§ DATA UNDER STUDY

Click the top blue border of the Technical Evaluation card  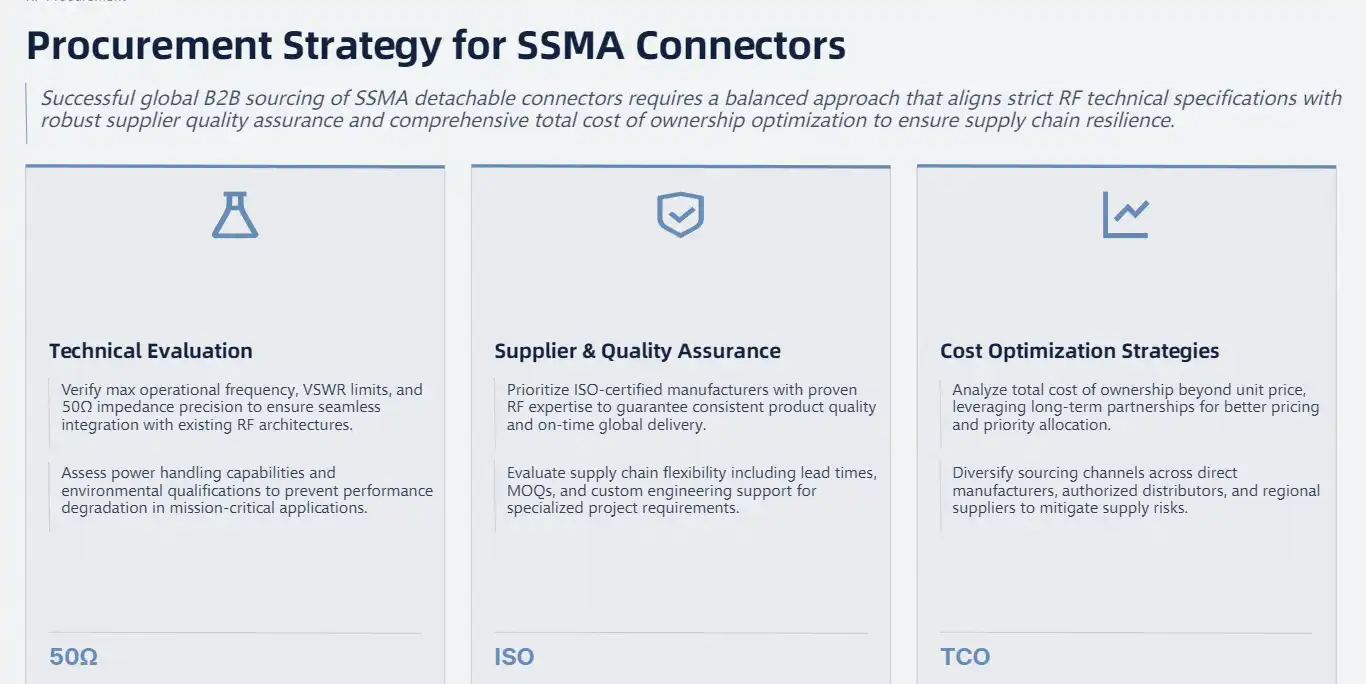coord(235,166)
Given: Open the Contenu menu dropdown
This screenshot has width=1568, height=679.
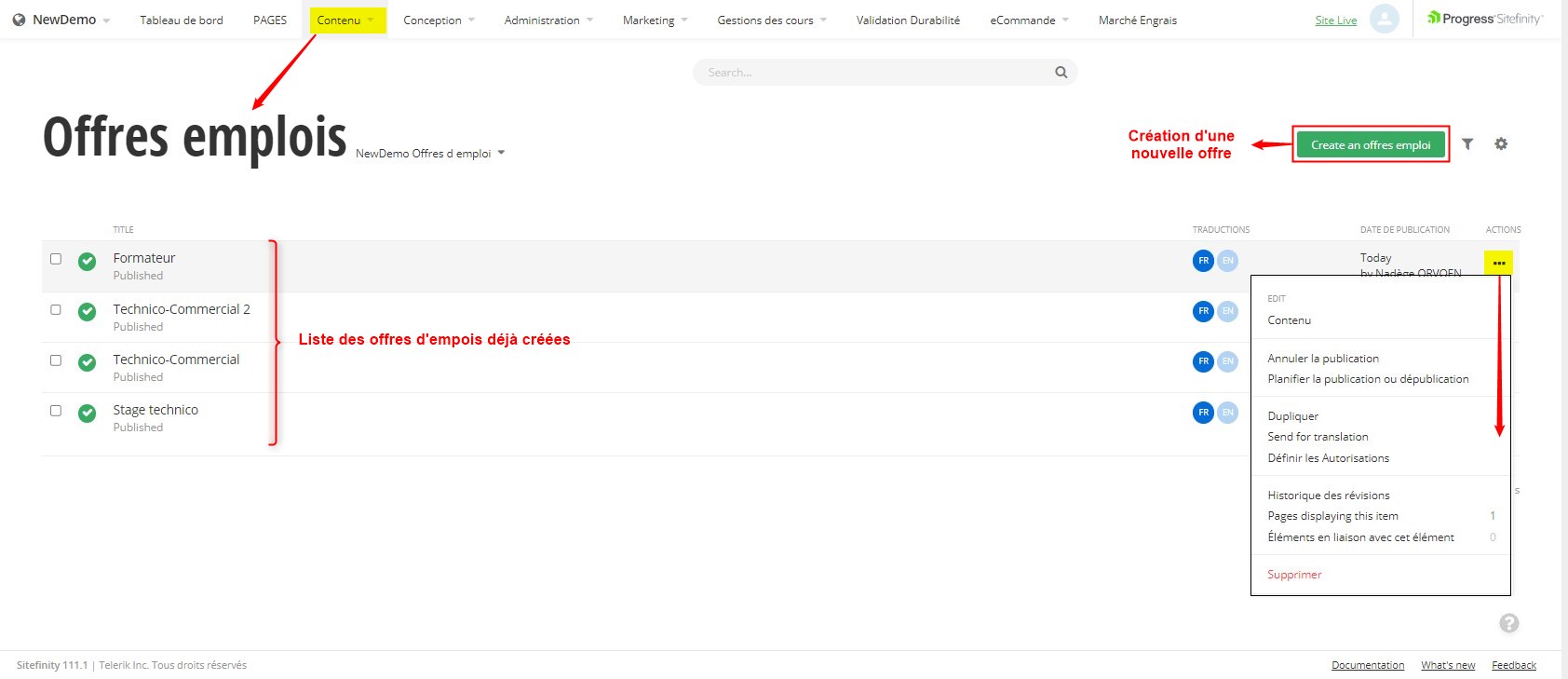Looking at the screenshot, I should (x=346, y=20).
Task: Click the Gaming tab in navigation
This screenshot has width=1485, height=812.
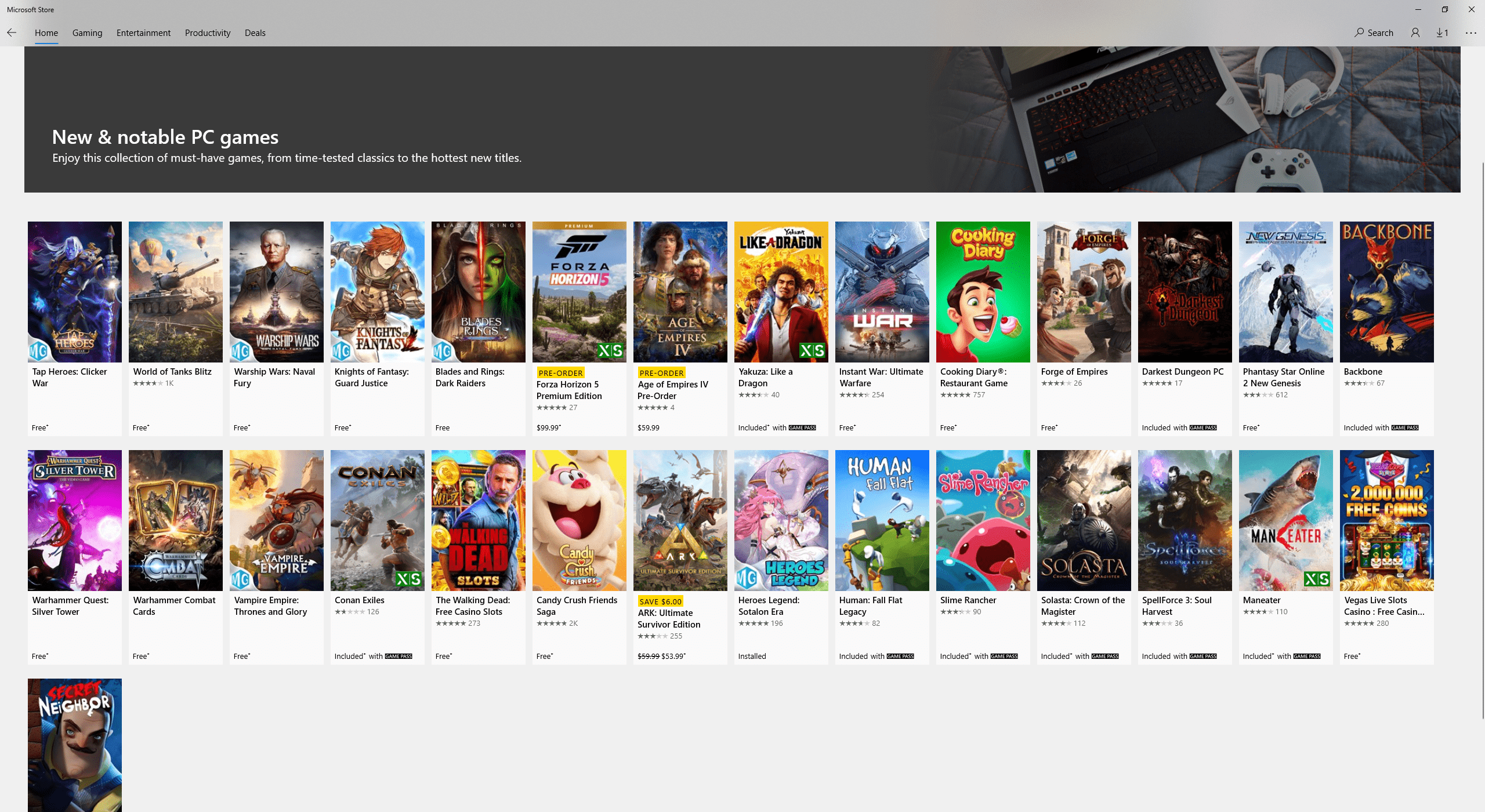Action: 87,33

§ ABOUT THIS TASK
Reproduce exactly the lines from the one with "Given: Open the Contenu menu dropdown" to the bottom of the listing, both ends included, and nothing else. Skip the pictures.

§ ANSWER TO THIS TASK
Given: Open the Contenu menu dropdown
This screenshot has width=1568, height=679.
Looking at the screenshot, I should (x=346, y=20).
Task: Click the Gaming tab in navigation
This screenshot has width=1485, height=812.
Action: 87,33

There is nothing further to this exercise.